The verb go can mean to move or proceed from one place to another—whether it’s physically hopping onto a bus or flying to India. It can also refer to a plan or idea, as in the example of “go ahead and make the call.” When strawberries and apples go together, they don’t argue; they just go! But there are many other meanings of the word, such as the phrase “go with the flow.”
The National Oceanic and Atmospheric Administration (NOAA) uses a constellation of geostationary equatorial satellites—known as the GOES system—to monitor severe weather and natural hazards. These satellites are parked in geosynchronous orbit 35,790 miles above the Earth, where they stay fixed relative to the Earth’s rotation.
NOAA’s GOES satellites are equipped with sensors that capture the electromagnetic spectrum from both visible and infrared radiation. They can detect reflected sunlight off the surface of the ocean and atmosphere, track cloud movement, and provide images of the entire United States or a particular hemisphere every 30 seconds. GOES data can help forecasters predict the progression of dangerous weather events such as severe thunderstorms, hurricanes and wildfires.
GOES satellites have been a vital part of NOAA’s weather monitoring and forecasting capabilities since the launch of SMS-1 in 1974. NOAA oversees the operation of GOES, while the National Aeronautics and Space Administration (NASA) manages the design and procurement of the satellites and their payload instruments.

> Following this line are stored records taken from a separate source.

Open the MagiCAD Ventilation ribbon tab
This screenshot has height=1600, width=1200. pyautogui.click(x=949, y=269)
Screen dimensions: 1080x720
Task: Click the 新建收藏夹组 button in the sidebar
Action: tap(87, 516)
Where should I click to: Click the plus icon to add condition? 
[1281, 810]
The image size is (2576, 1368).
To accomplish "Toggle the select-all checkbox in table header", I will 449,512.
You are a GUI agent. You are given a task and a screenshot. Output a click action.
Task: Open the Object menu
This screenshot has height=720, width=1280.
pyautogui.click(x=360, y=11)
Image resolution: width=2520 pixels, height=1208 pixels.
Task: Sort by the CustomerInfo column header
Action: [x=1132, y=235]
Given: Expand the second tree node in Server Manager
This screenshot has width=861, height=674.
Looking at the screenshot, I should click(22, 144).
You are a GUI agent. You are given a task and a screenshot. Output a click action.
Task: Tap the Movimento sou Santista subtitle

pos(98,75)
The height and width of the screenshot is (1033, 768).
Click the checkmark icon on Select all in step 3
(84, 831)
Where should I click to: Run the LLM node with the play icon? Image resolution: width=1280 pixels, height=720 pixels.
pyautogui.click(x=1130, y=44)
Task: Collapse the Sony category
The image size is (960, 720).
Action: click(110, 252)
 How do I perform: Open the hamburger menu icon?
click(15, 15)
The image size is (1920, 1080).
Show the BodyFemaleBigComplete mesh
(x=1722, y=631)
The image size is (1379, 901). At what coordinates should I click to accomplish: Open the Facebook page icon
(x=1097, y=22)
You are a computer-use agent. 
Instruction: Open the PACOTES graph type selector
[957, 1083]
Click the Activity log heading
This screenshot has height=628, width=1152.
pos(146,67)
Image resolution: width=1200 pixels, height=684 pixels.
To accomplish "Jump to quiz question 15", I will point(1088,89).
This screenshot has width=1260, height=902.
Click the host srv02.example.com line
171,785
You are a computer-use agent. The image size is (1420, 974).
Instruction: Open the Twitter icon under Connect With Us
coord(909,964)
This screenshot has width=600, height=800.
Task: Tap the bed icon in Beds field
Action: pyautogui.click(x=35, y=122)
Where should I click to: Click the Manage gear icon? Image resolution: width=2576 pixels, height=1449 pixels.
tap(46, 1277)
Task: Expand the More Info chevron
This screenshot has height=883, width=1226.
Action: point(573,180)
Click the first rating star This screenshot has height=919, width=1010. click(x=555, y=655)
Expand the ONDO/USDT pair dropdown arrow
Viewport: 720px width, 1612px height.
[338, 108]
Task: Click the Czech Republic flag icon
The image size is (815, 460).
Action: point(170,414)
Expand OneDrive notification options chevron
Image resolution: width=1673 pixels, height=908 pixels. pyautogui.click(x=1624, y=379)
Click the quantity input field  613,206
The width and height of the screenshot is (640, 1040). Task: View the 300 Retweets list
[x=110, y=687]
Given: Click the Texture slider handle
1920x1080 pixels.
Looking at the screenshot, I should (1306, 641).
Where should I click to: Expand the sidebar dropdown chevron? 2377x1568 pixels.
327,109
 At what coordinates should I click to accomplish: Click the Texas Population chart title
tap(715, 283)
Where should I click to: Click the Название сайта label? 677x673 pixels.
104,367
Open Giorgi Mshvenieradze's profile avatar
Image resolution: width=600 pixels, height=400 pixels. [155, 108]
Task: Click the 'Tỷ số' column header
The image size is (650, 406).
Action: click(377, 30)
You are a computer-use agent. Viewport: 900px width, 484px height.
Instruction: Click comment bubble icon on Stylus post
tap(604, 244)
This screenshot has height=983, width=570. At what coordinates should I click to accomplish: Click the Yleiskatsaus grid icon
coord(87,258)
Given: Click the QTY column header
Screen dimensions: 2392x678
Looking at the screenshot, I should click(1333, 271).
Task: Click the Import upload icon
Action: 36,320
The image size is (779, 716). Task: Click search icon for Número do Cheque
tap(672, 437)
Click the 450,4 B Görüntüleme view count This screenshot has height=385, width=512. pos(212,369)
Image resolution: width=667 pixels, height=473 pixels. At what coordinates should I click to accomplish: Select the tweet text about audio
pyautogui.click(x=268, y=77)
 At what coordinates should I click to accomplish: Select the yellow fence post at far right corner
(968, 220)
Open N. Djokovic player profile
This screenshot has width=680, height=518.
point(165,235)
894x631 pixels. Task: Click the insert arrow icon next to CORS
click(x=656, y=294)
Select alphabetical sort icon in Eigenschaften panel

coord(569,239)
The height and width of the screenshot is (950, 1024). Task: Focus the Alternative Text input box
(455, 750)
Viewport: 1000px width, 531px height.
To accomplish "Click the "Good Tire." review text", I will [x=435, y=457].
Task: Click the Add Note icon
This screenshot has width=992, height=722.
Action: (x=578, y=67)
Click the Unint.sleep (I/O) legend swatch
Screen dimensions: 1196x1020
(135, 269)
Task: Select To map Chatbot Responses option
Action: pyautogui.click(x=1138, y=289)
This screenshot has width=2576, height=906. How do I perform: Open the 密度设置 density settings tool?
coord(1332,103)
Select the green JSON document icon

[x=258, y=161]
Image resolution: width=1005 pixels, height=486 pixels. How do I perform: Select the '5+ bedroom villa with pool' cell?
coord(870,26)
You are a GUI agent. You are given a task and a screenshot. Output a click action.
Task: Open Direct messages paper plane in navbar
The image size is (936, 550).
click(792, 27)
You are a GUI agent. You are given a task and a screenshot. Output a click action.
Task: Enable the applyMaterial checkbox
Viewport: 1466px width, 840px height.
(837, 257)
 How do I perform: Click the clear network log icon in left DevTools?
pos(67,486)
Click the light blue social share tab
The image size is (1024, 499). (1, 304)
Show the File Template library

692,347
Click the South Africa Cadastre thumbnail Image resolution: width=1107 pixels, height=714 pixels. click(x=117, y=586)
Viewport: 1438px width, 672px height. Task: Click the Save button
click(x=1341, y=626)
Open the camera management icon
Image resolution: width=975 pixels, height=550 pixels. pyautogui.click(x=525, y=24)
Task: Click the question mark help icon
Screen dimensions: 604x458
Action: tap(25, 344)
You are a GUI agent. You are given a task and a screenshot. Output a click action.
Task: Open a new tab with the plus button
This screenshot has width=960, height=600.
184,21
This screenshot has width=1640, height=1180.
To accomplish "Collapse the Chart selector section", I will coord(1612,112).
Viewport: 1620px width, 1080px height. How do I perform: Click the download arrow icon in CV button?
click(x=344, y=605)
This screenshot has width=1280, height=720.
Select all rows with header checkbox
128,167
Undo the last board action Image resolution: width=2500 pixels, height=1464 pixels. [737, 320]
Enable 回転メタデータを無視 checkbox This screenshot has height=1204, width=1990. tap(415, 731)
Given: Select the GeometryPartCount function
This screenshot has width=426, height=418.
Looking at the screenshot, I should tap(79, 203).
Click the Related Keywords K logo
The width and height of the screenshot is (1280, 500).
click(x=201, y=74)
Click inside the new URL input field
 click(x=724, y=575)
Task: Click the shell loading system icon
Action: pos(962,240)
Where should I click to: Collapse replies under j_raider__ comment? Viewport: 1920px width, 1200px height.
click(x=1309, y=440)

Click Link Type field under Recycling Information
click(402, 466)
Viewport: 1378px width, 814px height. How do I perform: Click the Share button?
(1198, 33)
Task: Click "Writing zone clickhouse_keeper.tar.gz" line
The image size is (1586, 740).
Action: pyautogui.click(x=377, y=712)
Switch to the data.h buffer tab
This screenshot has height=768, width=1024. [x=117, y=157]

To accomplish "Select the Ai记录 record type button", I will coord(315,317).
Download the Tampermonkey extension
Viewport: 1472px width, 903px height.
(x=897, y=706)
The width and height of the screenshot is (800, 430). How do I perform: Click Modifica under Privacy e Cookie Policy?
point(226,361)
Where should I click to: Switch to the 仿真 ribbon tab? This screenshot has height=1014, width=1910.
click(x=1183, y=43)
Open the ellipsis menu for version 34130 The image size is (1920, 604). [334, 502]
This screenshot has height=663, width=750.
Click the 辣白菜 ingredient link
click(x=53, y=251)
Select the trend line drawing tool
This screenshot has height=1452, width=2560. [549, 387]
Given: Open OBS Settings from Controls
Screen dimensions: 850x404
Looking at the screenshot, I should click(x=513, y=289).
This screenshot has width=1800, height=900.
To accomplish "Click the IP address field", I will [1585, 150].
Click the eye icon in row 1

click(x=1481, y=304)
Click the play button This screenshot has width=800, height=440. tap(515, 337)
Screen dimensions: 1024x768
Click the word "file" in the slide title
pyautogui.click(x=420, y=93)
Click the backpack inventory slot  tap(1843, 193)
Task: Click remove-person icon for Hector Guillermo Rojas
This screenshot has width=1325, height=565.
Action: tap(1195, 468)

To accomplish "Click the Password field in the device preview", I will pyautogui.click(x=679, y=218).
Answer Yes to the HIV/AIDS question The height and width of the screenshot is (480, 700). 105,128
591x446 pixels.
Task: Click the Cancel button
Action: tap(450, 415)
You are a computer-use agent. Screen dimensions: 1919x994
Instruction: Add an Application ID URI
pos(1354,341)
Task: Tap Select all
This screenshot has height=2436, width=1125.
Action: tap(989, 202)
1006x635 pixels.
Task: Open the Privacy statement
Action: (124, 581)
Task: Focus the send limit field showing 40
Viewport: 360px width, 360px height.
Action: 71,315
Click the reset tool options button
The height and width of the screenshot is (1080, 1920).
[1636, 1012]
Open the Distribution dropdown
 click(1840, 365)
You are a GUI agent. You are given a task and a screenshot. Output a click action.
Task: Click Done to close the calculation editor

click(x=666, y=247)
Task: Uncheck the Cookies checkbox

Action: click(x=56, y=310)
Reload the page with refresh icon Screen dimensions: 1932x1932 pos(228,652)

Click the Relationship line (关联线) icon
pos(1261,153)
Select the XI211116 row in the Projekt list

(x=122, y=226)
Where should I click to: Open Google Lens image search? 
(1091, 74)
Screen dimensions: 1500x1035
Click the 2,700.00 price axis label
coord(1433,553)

A GOES satellite has two primary instrument sets, an imager and a sounder. The imager provides continuous visual and infrared imagery, while the sounder measures the vertical structure of the atmosphere with sensors for its temperature and moisture content.
All GOES satellites are designated with a letter prior to launch, and once they achieve their orbit they are assigned a number. The current GOES satellites are GOES-13, operating as GOES-East at 75 degrees west longitude and GOES-15, operating as GOES-West at 135 degrees west longitude. The upcoming GOES-R series will maintain this two-satellite system.
Throughout the years, as new technology became available, GOES satellites were modified to incorporate these advancements. For instance, the GOES-9 and -10 satellites introduced an advanced imager and sounder. The VISSR on the GOES-9 and -10 satellites offered three times more spectral channels than the previous imagers, with much higher resolution and scanning rates.
The GOES-16 and -17 satellites launched in 2021 feature an advanced Enhanced Visible Imager (EVI) that has a number of innovative features, including a more robust thermal infrared capability, as well as an improved Atmospheric Sounder (ASU). The Enhanced Visible Imager can detect even the smallest clouds, and the Atmospheric Sounder can provide more information about the atmospheric temperature and moisture profiles at all altitudes. These advances will allow meteorologists to monitor a wide range of critical weather phenomena with greater accuracy.